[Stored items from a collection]
══════

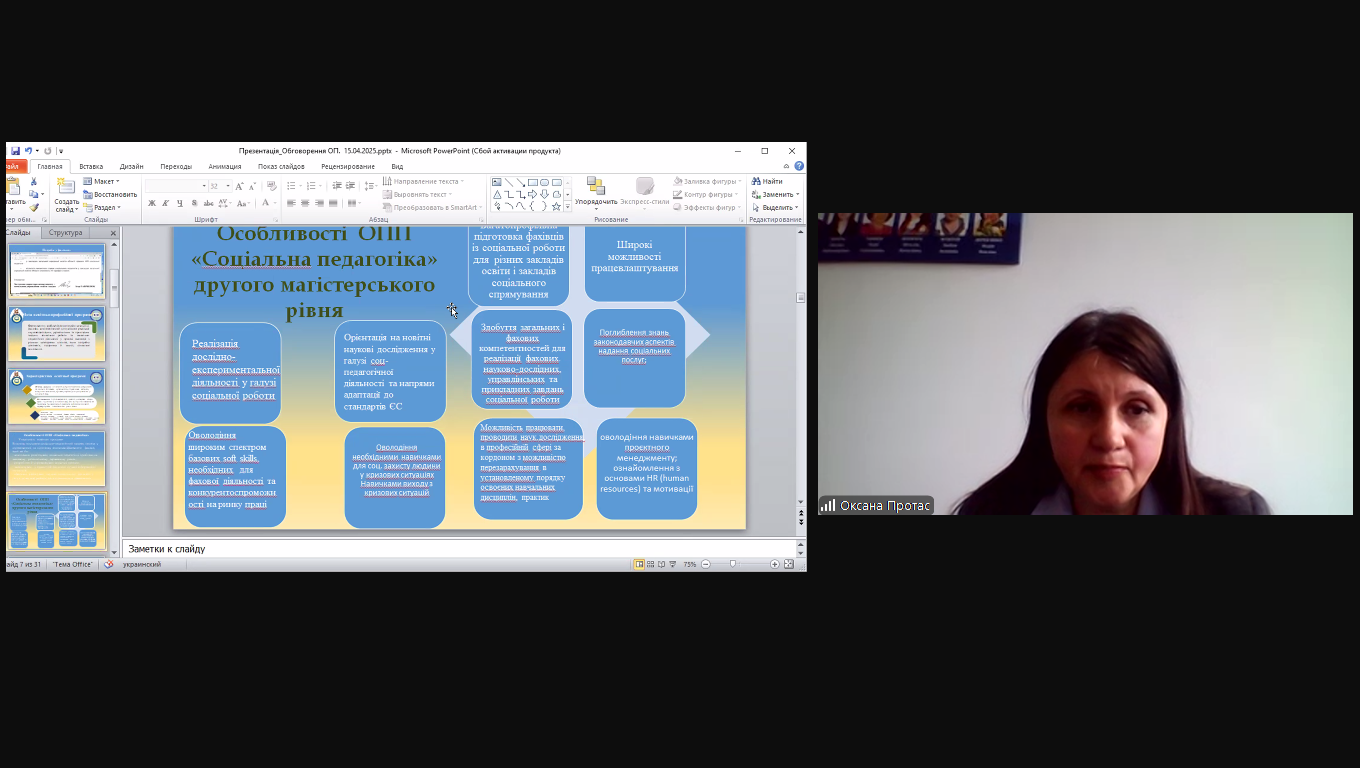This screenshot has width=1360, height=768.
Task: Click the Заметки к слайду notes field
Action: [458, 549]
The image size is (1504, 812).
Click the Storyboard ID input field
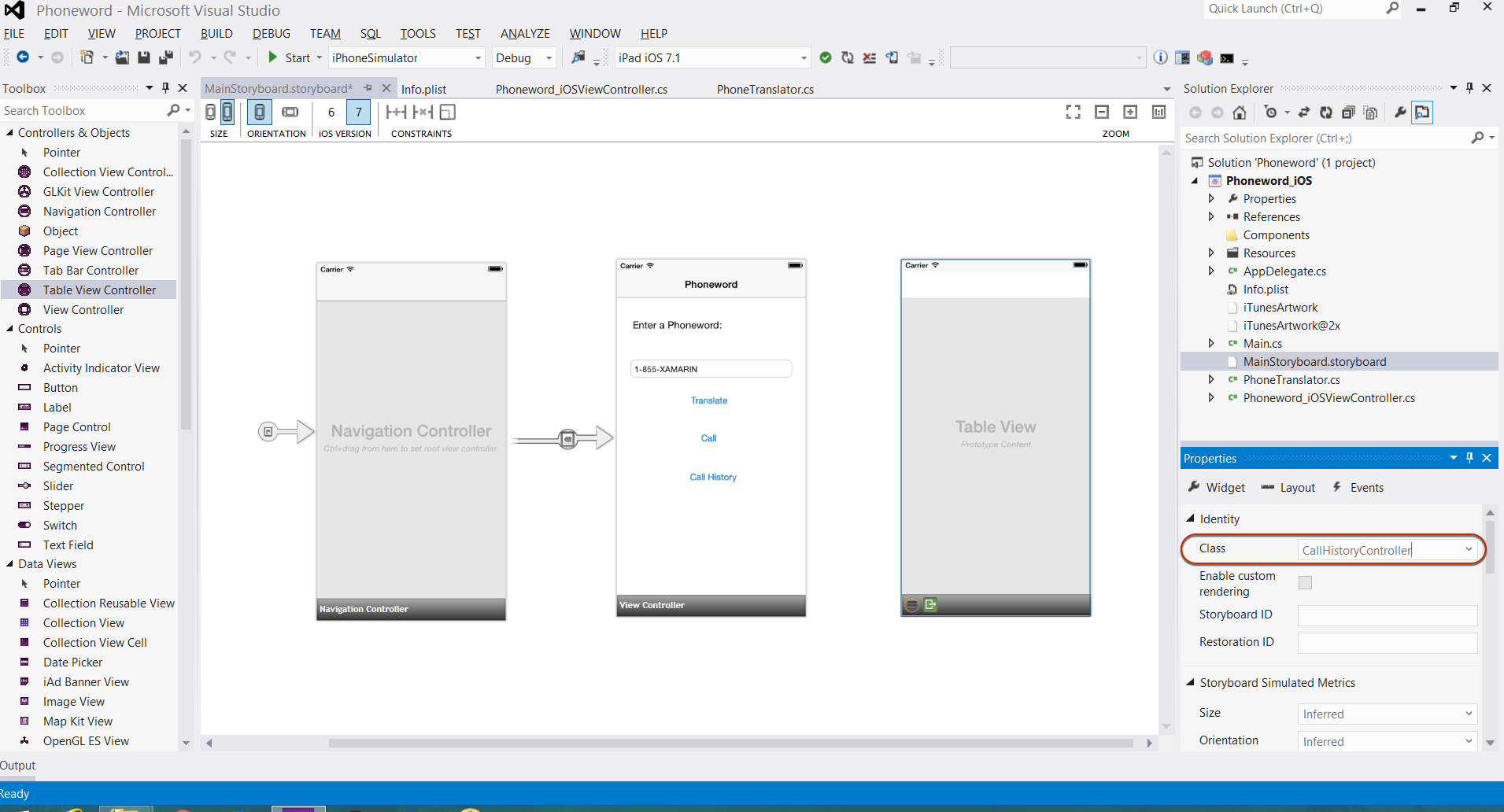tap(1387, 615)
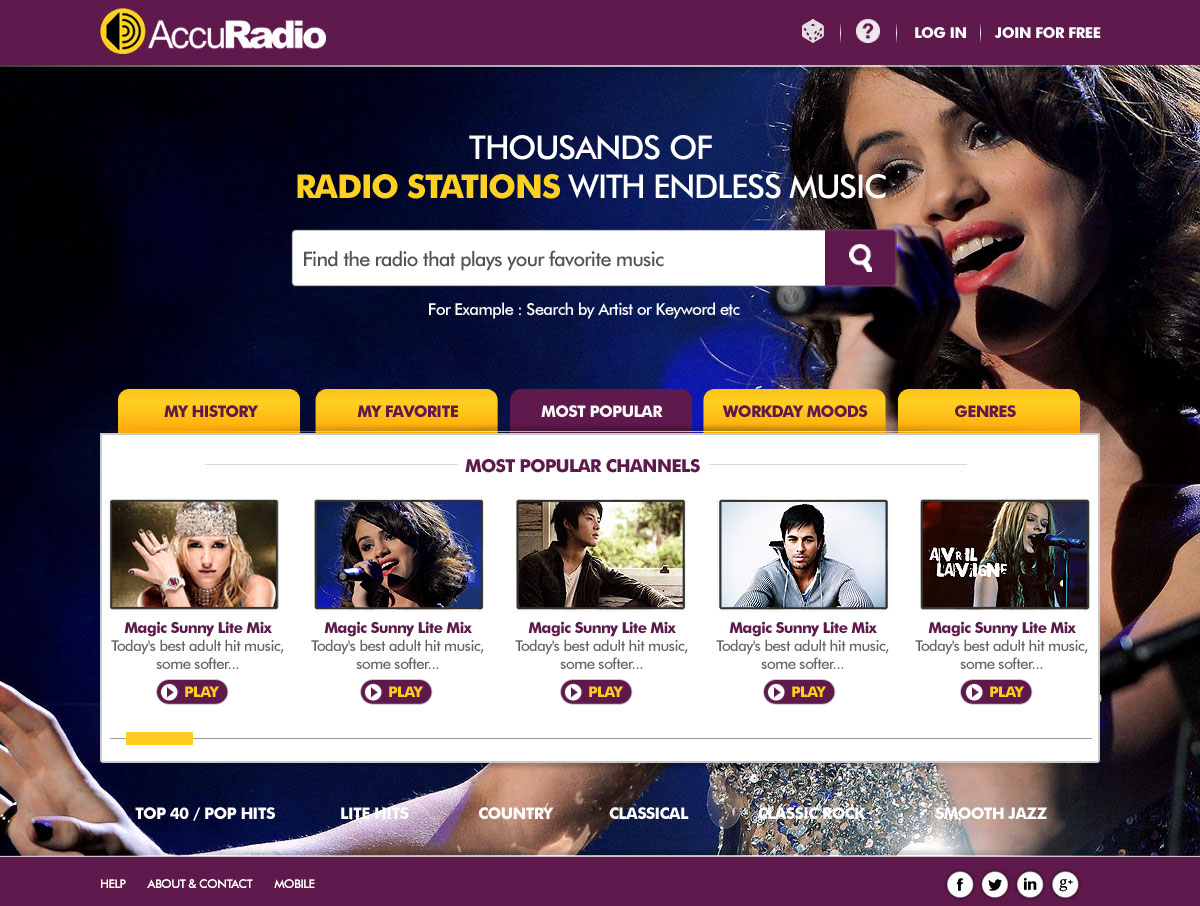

══════

What is needed is an exact copy of the lines from the one with "The image size is (1504, 812)." through the end of the data above, both included, minus any pictures.

The image size is (1504, 812).
Click the Storyboard ID input field
tap(1387, 615)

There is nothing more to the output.